Profit attributable to Air Products declined 2 percent to $290.4 million.
Sequential sales declined 3 percent, with underlying sales down 3 percent on lower Tonnage Gases volumes due to planned customer maintenance. Operating income increased 5 percent sequentially, primarily from the inventory accounting revaluation last quarter and better cost performance.
"Good cost performance helped offset weaker than expected volumes in the second quarter," said John McGlade, president and CEO. "Global economic growth continued to be a challenge, with a slower U.S., contraction in Europe, softness in China, and an electronics market much weaker than we expected."

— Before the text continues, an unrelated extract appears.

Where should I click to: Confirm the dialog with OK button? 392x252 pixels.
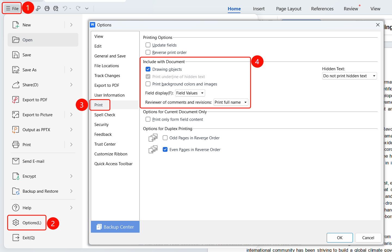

Merchant Gases sales of $1 billion increased 14 percent versus the prior year due largely to the Indura acquisition. Underlying sales declined 1 percent. Operating income of $168 million increased 10 percent.
Tonnage Gases sales of $809 million increased 3 percent versus the prior year on new plant volumes and higher energy pass-through, partially offset by lower PUI volumes. Operating income of $123 million decreased 2 percent.
Electronics and Performance Materials sales of $549 million declined 3 percent versus prior year, with lower electronics materials and equipment sales partially offset by the DA NanoMaterials acquisition. Operating income of $78 million decreased 9 percent.
Equipment and Energy sales of $124 million increased 12 percent versus prior year, due to higher LNG project activity. Operating income of $21 million more than doubled versus prior year.
For the first six months of the fiscal year, sales were $5 billion, up 8 percent over the same period a year ago. Profit increased 4.5 percent to $568.7 million.